The Aquarium’s walls are papered over with photographs and quotes from everyone’s favourite Steve, The Musk, and Other Corporate Geniuses. The only way to do great work is to love what you do, says The Steve, grinning creepily at everyone from above the lavatory door. Wasn’t it The Other Steve (Wozisname?) who did the work that The Steve loved? Stay hungry, stay foolish sits smugly right above my desk as well as the coffee dispenser. For the past few days, I have printed an A4-sized black rectangle and cello-taped it over one letter of The Steve’s wisdom: a silent protest against the Aquarium’s policy of not allowing unused print quotas to be carried over to the next day.
There is enough work to go around. Quite a few of the companies at the Aquarium offer contract gigs to the indie coders on the third floor. Javabot operates a swarm of virtual machines on the cloud. He pimps a vast menu of bot services such as website scrapers, contact-harvesters, API battering rams, POSTers, like-bots, chat-bots, Captcha solvers, etc., to anyone with money. He’s just landed a temp gig with GITCo. Go Go Girl has long-term contracts with the blockchain people on the first floor and the ChatBot people on the second floor, as well as recurring temp gigs with GITCo. Rumour has it that Pool Pot lives in the Aquarium and that he grows vandal-strength weed in a “service and maintenance” room somewhere in one of the sub-basements.
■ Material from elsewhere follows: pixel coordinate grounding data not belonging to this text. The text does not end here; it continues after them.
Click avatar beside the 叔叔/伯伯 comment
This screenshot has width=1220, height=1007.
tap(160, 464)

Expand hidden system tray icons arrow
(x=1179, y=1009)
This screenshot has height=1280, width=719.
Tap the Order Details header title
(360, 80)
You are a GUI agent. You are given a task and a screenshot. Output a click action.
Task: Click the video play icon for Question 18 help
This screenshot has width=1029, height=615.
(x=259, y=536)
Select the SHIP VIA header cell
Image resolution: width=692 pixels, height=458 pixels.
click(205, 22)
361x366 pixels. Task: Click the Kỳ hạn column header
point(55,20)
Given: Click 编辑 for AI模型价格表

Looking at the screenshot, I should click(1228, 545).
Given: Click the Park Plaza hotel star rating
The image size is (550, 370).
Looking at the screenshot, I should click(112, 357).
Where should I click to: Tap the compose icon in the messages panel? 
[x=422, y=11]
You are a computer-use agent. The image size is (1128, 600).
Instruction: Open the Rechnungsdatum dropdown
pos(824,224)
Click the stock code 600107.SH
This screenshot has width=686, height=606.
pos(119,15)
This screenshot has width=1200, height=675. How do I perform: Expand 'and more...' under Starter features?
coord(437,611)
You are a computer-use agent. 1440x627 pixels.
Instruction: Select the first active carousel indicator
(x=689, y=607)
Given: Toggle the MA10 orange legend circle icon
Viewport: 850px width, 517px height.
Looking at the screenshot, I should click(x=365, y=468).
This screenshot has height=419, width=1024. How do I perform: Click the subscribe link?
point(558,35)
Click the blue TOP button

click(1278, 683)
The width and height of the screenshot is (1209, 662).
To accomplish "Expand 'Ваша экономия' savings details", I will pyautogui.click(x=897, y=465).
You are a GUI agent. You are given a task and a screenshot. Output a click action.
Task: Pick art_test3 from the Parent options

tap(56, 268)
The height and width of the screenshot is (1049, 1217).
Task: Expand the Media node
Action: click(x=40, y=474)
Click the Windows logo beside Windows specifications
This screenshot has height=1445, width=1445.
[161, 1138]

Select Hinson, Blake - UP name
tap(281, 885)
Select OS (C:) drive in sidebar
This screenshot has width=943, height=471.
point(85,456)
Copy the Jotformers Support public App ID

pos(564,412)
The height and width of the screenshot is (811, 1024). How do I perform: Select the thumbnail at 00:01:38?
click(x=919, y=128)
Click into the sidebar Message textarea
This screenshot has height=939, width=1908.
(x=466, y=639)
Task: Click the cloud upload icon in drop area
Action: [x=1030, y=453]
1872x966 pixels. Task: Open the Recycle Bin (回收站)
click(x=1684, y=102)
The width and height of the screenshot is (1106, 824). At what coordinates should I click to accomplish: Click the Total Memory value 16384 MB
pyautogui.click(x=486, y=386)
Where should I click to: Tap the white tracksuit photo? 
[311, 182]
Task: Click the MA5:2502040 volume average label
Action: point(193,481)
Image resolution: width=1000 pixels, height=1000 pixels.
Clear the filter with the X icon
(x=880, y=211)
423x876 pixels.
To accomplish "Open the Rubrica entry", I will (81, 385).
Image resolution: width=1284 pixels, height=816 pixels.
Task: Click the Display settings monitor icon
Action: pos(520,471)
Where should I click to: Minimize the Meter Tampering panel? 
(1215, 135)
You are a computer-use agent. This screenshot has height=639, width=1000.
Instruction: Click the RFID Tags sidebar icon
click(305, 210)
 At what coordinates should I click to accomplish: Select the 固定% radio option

Ex-Man, like me, takes a leisurely lunch. We never sit at the same table, and I suspect that he knows that I know his secret. Yesterday, we shared a moment of disgust and fascination as we observed Pool Pot hungrily devour a whole slab of chocolate dripping with mayonnaise and tomato ketchup, and washed down with orange juice. Ex-man and I glanced at each other, and at that moment, we recognised each other as fellow stowaways on the recently shipwrecked cruise ship of corporate life. The Aquarium was where we had both floated ashore.

Go Go Girl is the only elite Go developer at the Aquarium,
and its reigning Go champion
Go Go Girl’s lunch break, on the other hand, lasts about 40 seconds, because all she eats is a small cup of flavoured yogurt. Yesterday, she ordered the vegetarian lunch, which is a sizeable meal of rice, a Chinese or Thai vegetable curry, a bowl of vegan imitation chicken stew, and a serving of tofu dessert; she ate the dessert and then emptied the rest of the tray, untouched, into the trash.
“Was it too salty? Too spicy? Too rich?” asked the cafeteria manager, nervously.
“Too much” she replied with a smile. She used to sit in my cubicle under The Steve’s wisdom before I moved in. She must be the hungriest person in the Aquarium.
It’s the end of my day. The Floor Manager sighs when she looks at my daily printout. She cocks her head as if straining to hear the loose screws rattling around in my skull. I tap my head in reply: Not loose. Lost. She nods sympathetically. The quote above my desk is partially corrected with five black pages: “■■■■ hungry, s■ay foolish.” Three more to go. Next week I’ll begin fixing the one above the coffee machine.
Editor’s notes:
- Last year I received a letter from Meursault in which he described his life at the Aquarium; it arrived soon after he moved his life to a new city. A couple of weeks later, he wrote another letter about the Aquarium, and then another, and another… When he began referring to these as despatches, communiques, and specimen-notes, I realised that Meursault had developed an almost anthropological interest in the inhabitants of the Aquarium. When I suggested that these letters (suitably redacted and edited) might find a place among the pages of The Outsider, he agreed. More from the Aquarium.
- The motto of the company that runs the Aquarium has been changed, for obvious reasons, but the placeholder is similarly smug in style and tone.